The on-chip lysing and quenching techniques used in this study proved effective not only in rapidly removing erythrocytes and their debris but also in preserving leukocytes for immunocapture in the capture chamber. An erythrocyte lysis time of only a few seconds ensured that all cells were ruptured for all tested samples, regardless of erythrocyte concentration (3.3 million to 6.0 million cells per microliter of blood). Accordingly, we found no correlation between the accuracy of the chip’s measurements and the hematocrit level for all CD4+ and CD8+ T cell counts for both healthy and HIV-infected samples. A slight increase in lysis time may be implemented to ensure accurate CD4 or CD8 counts for patients with elevated erythrocyte counts (>6 million cells/μl). Short-term exposure of leukocytes to saponin during lysis can damage the membranes of some leukocyte subsets (26). However, it does not affect cell morphology or membrane antigen expression, which is crucial for our counting technique (30). The modified quenching solution quickly brought the leukocytes back to optimal pH and osmotic conditions to preserve them at least for the duration of the experiment.
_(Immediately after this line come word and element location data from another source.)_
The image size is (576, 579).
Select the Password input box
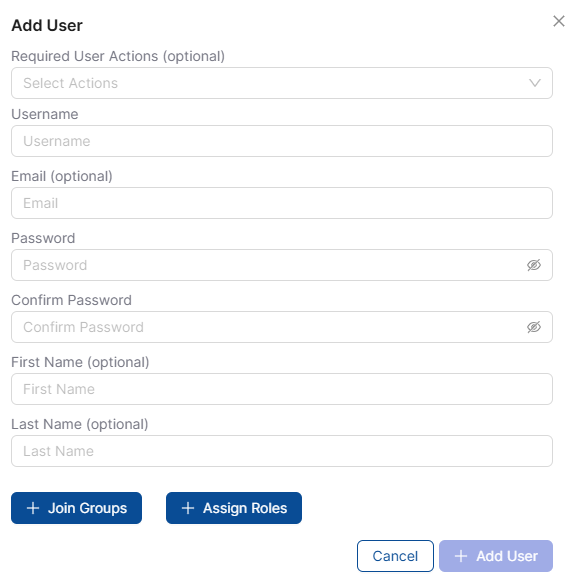[x=282, y=265]
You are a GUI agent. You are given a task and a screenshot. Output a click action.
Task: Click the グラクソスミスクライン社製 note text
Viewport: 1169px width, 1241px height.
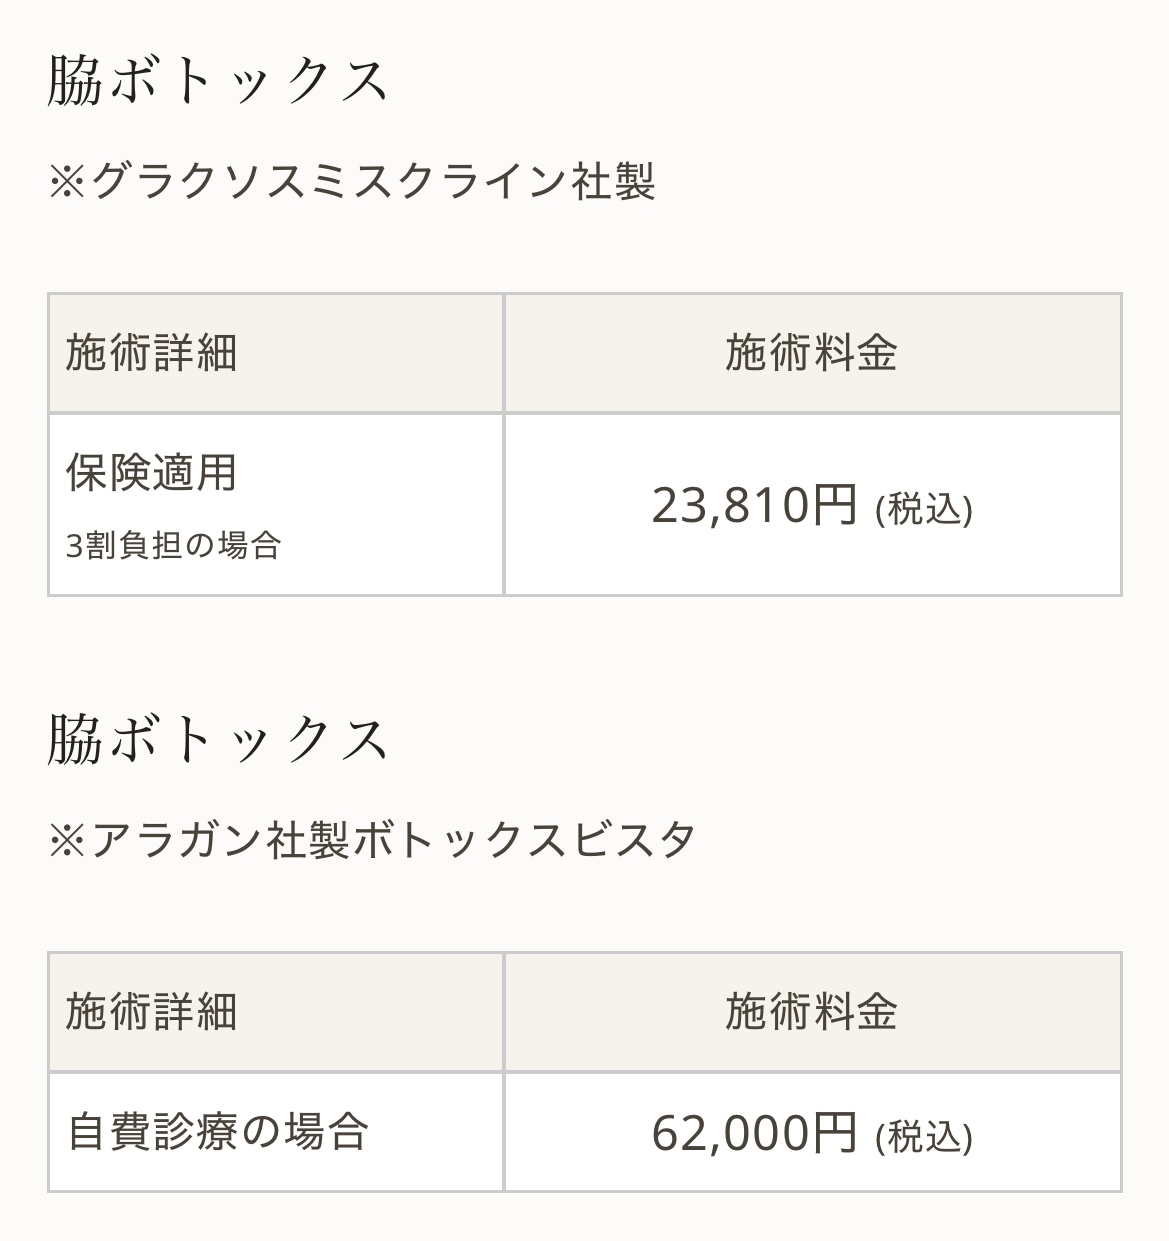pyautogui.click(x=372, y=182)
The dual-frequency electrical interrogation method (26) was successful in discriminating lymphocytes from debris and granulocytes/monocytes, allowing for accurate counts simply by obtaining the difference between lymphocyte counts before and after exposure to the capture chamber. The low-frequency signal differentiated between lymphocytes (~8 μm in diameter) and the larger granulocytes and monocytes (>10 μm) because a cell’s size is directly proportional to its impedance at low frequencies (31, 32). The high-frequency signal was used to further differentiate among the leukocytes and between cells and debris by observing particle capacitance (18, 26, 27, 29). For example, monocytes have extensive ruffling and pronounced folds in their membranes that result in an increase in membrane capacitance over similarly sized neutrophils with less prominent ruffles and folds (33). However, unlike what Holmes et al. demonstrated (26), we were not able to distinguish between monocytes and granulocytes, and thus, we grouped them together. It is possible that our coplanar electrode configuration—which is easier to implement than the vertical configuration used by Holmes et al.—may prevent us from seeing this slight difference in capacitance (26, 29). A future enhancement would be to improve the current sensing geometry for better leukocyte differentiation and a more comprehensive leukocyte count.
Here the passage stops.